I wonder here whether there is a unique American "collective guilt" passed down from generation to generation in Leftist elements of the American South. Have there been Leftist elements in the South for so many generations?

" . . . Europe has vanquished its most horrible monsters. Slavery was abolished, colonialism abandoned, fascism defeated, and communism brought to its knees. What other continent can claim more? In the end, the good prevailed over the abominable. Europe is the Holocaust, but it is also the destruction of Nazism; it is the Gulag, but also the fall of the Wall; imperialism, but also decolonization; slavery, but also abolition. In each case, there is a form of violence that is not only left behind but delegitimized, a twofold progress in civilization and in law. At the end of the day, freedom prevailed over oppression, which is why life is better in Europe than on many other continents and why people from the rest of the world are knocking on Europe’s door while Europe wallows in guilt.
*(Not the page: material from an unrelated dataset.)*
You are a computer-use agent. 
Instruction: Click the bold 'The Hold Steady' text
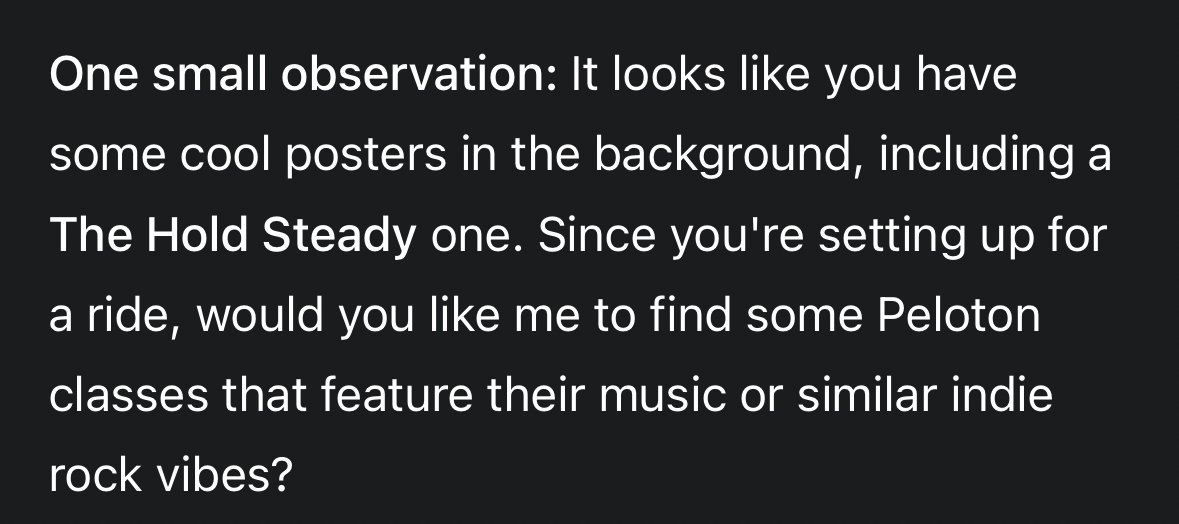click(x=232, y=236)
"Europe no longer believes in evil but only in misunderstandings to be resolved by discussion and dialogue. She no longer has enemies but only partners. If she is nice to extremists, she thinks, they will be nice to her, and she will be able to disarm their aggressiveness and soften them up."

Further down, Bruckner writes, " In its worst moments, Europe seeks peace at any price, even what Saint Thomas Aquinas called a bad peace—one that consecrates injustice, arbitrary power, and terror, a detestable peace heavy with vicious consequences. Europe postulates freedom for all but is content with just its own. It has a history, whereas America is still making history, animated by an eschatological tension toward the future. If the latter sometimes makes major mistakes, the former makes none because it attempts nothing. For Europe, prudence no longer consists in the art, defended by the ancients, of finding one’s way within an uncertain story. We hate America because she makes a difference. We prefer Europe because she is not a threat. Our repulsion represents a kind of homage, and our sympathy a kind of contempt."
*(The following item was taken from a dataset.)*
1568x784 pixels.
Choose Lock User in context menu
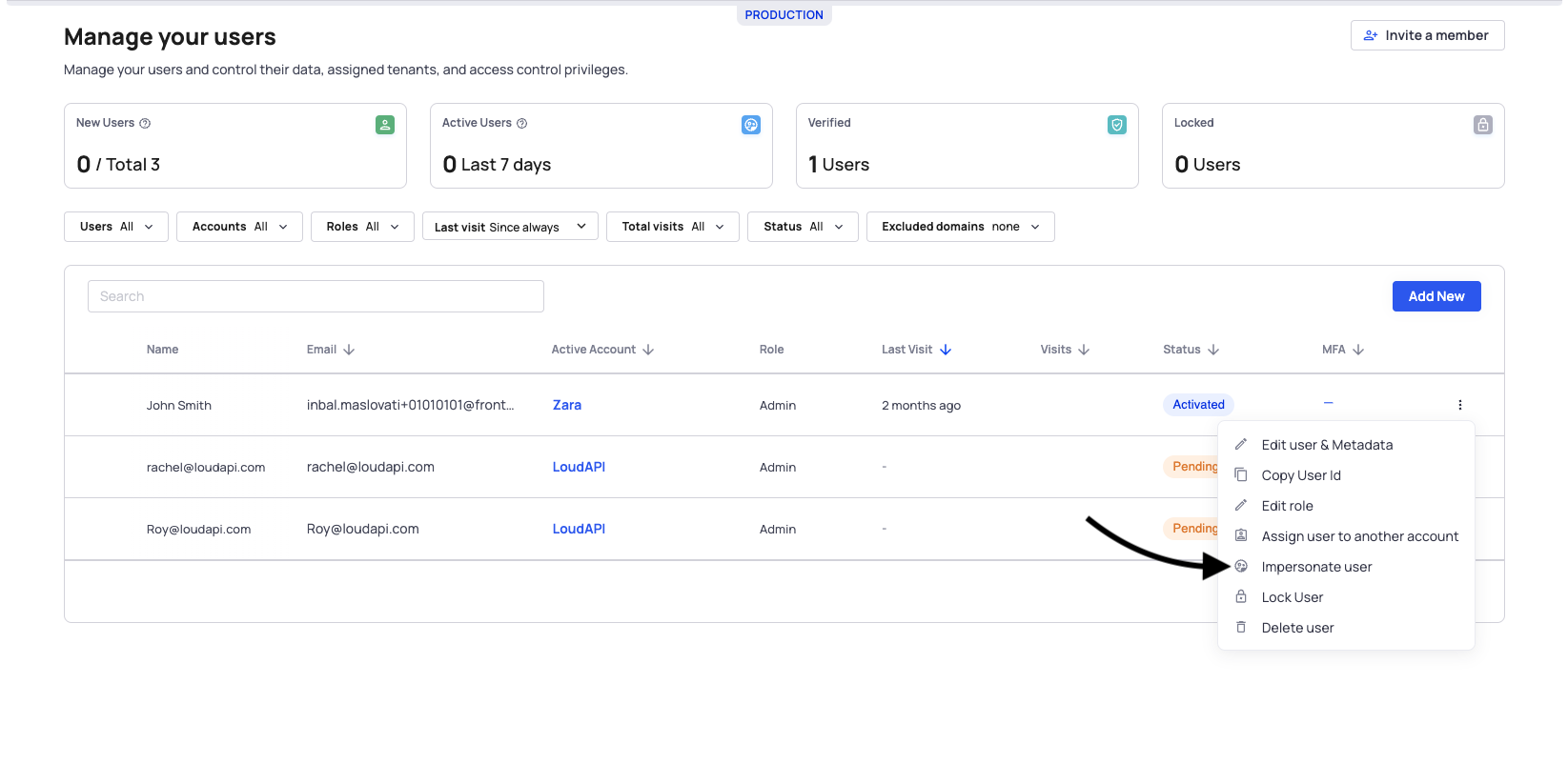(x=1292, y=597)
Even further down Bruckner writes "Our lazy despair leads us not to fight injustice but to coexist with it. We delight in tranquil impotence, and we take up residence in a peaceful hell. We allow ourselves to be overwhelmed with words of blame, a role we willingly adopt so as to be accountable to no one and to avoid taking any part in world affairs. Remorse is a mixture of good will and bad faith: a sincere desire to close old wounds and a secret wish to be left alone. Eventually, indebtedness to the dead prevails over duty to the living. Repentance makes of us a people who apologize for old crimes in order to ignore present ones."
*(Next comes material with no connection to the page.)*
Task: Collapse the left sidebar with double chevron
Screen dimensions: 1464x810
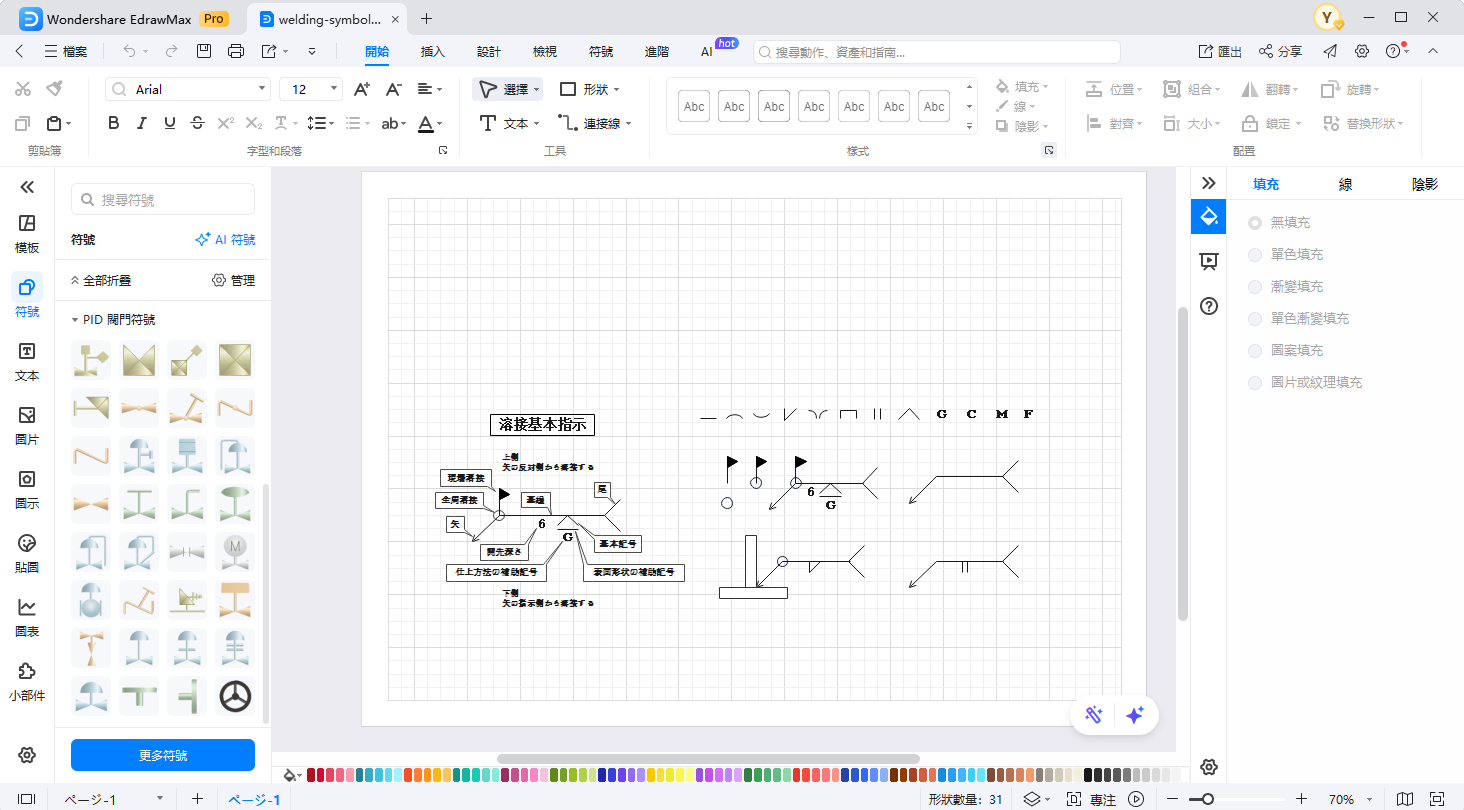Action: (27, 187)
One might expect a "healthy soul," to borrow William James' expression who lives in Europe amongst so many "sick souls" to consider moving to a healthier climate, and I see that Pascal Bruckner "will be a visiting professor at Texas A&M University this autumn." But what can someone like Billy Blogblather, someone who lives in this "healthier climate" but finds it as unhealthy as Europe do? I have no answer to that. I do not understand Blogblather -- no more than I do the modern European. I wonder how many read this article in France and if any were swayed by it. Given the content, I would guess not many and no.